═════ Reading text

My advice for someone that hasn't been there before is to not try to do it on the cheap. Just assume that you will be paying for the genie plus passes for everyone so that you can schedule times to do rides. If your hotel has shuttles to the park, do some investigation of reviews to see if they are good shuttles or if you'll spend too much time waiting on them and should instead drive and pay for parking. There are a few things that you can do to save money though.
1. Don't waste your time with a park hopper. If you have kids you'll end up losing an hour or more going from one park to another.
2. They let you bring in food from the outside. You could consider bringing sandwiches in for lunch if you have picky eaters for kids or want to save about $10/person/day over eating their "fast food" lunch. I'd recommend bringing a small backpack that you can carry the food in if you do that and you can shove sweatshirts/jackets into if the weather isn't good. I bought an Eddie Bauer stowaway backpack that weights almost nothing, collapses down to a very small pouch, and yet had enough space for our four thin sweatshirts when we went to Disneyland this past January.
3. To cut down on the extra spend on souvenirs, set a budget for each kid and buy them a Disney gift card for that amount. Let them know what the amount is and that is all they get, so spend it wisely and not on crap they don't care about.

══════════

→ **Your tasks**
(a) Reproduce the Disney park tips word for word from "My advice for" to "park to another.".
(b) Answer these questions using the Disney park tips:
(i) About how much per person per day could bringing sandwiches for lunch save?
(ii) How much time could a family with kids lose going from one park to another?
(iii) In which month did the writer go to Disneyland?
(c) List every numbered money-saving tip in the Disney park tips.
The entries that follow come from a separate source and are unrelated to the Disney park tips.

═════ Data listing

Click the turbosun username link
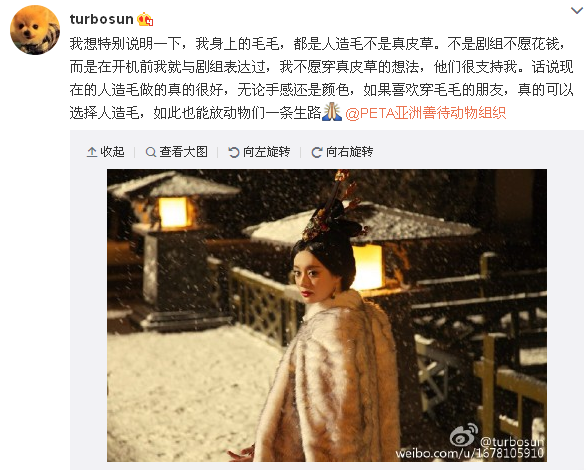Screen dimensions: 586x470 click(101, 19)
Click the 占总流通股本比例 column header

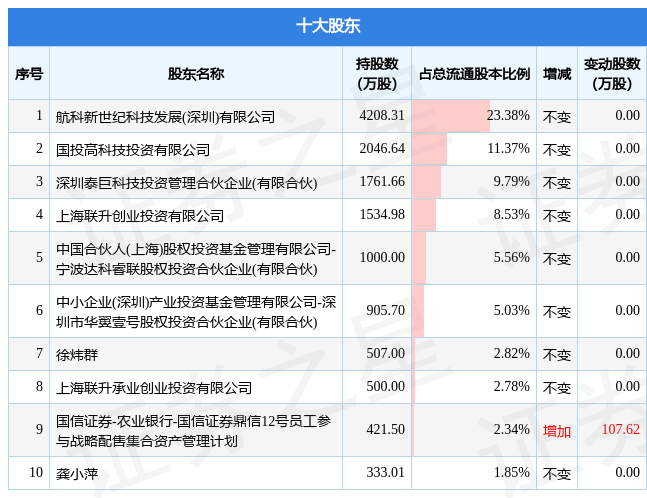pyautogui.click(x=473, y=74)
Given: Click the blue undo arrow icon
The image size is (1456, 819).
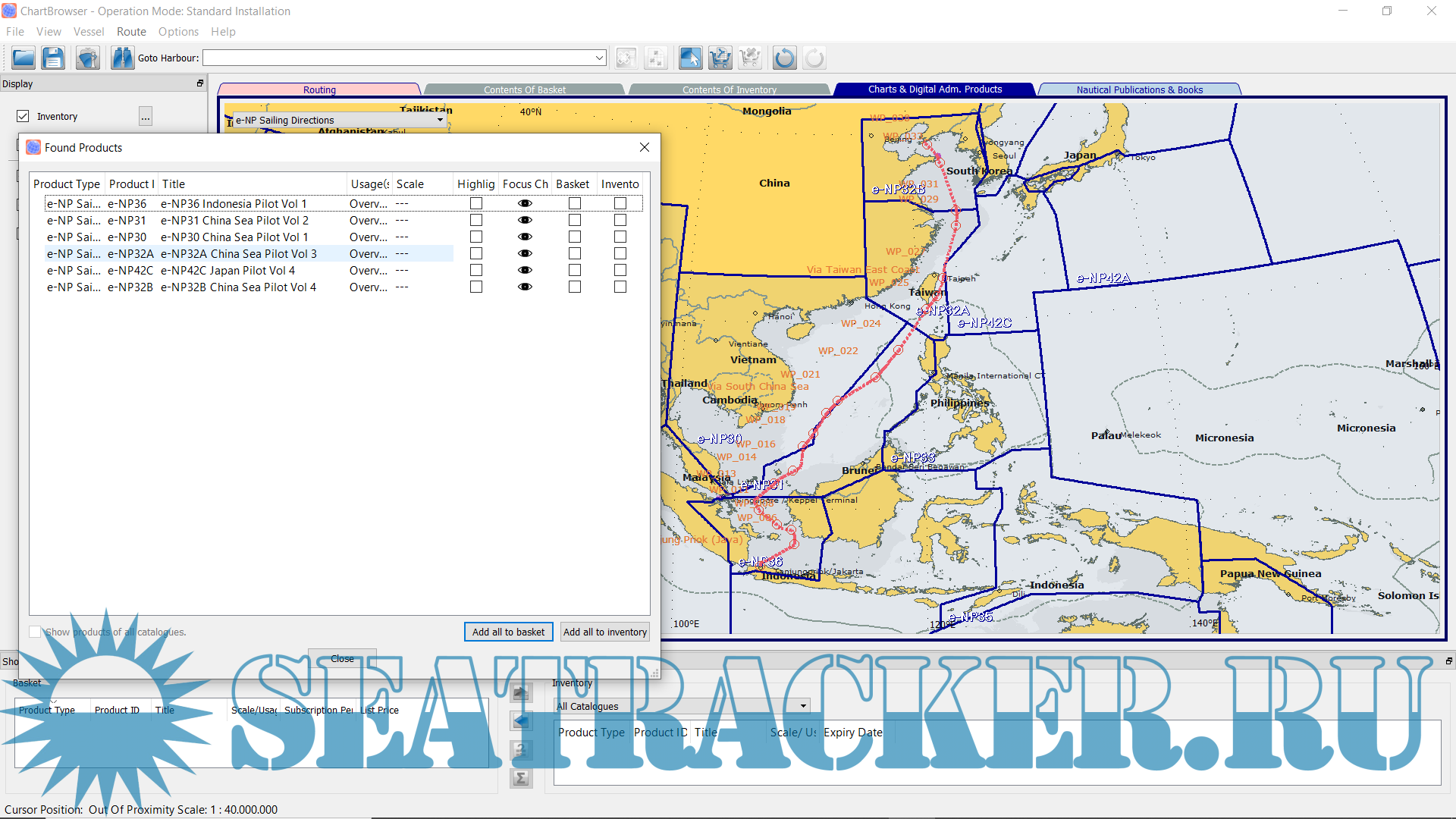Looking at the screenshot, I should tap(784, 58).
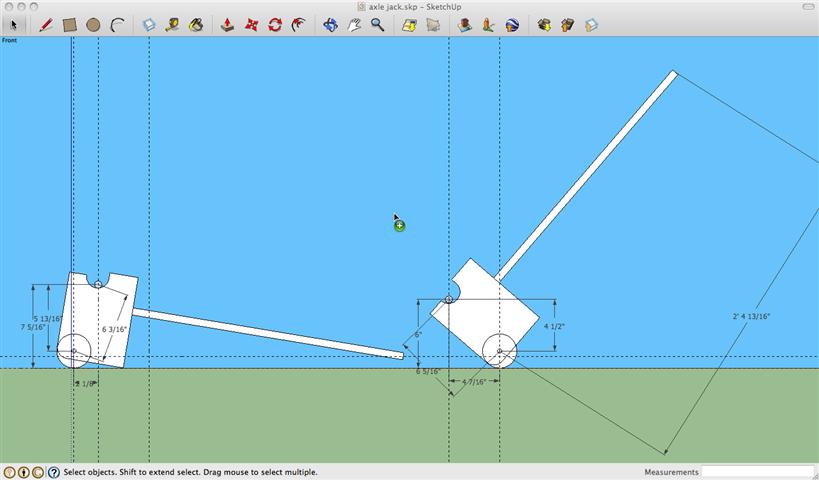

══════════

→ **Answers to each task**
(a)
My advice for someone that hasn't been there before is to not try to do it on the cheap. Just assume that you will be paying for the genie plus passes for everyone so that you can schedule times to do rides. If your hotel has shuttles to the park, do some investigation of reviews to see if they are good shuttles or if you'll spend too much time waiting on them and should instead drive and pay for parking. There are a few things that you can do to save money though.
1. Don't waste your time with a park hopper. If you have kids you'll end up losing an hour or more going from one park to another.

(b)
(i) About $10 per person per day.
(ii) An hour or more.
(iii) January.

(c)
1. Don't waste your time with a park hopper.
2. Bring in food from the outside, such as sandwiches for lunch.
3. Set a souvenir budget for each kid and buy them a Disney gift card for that amount.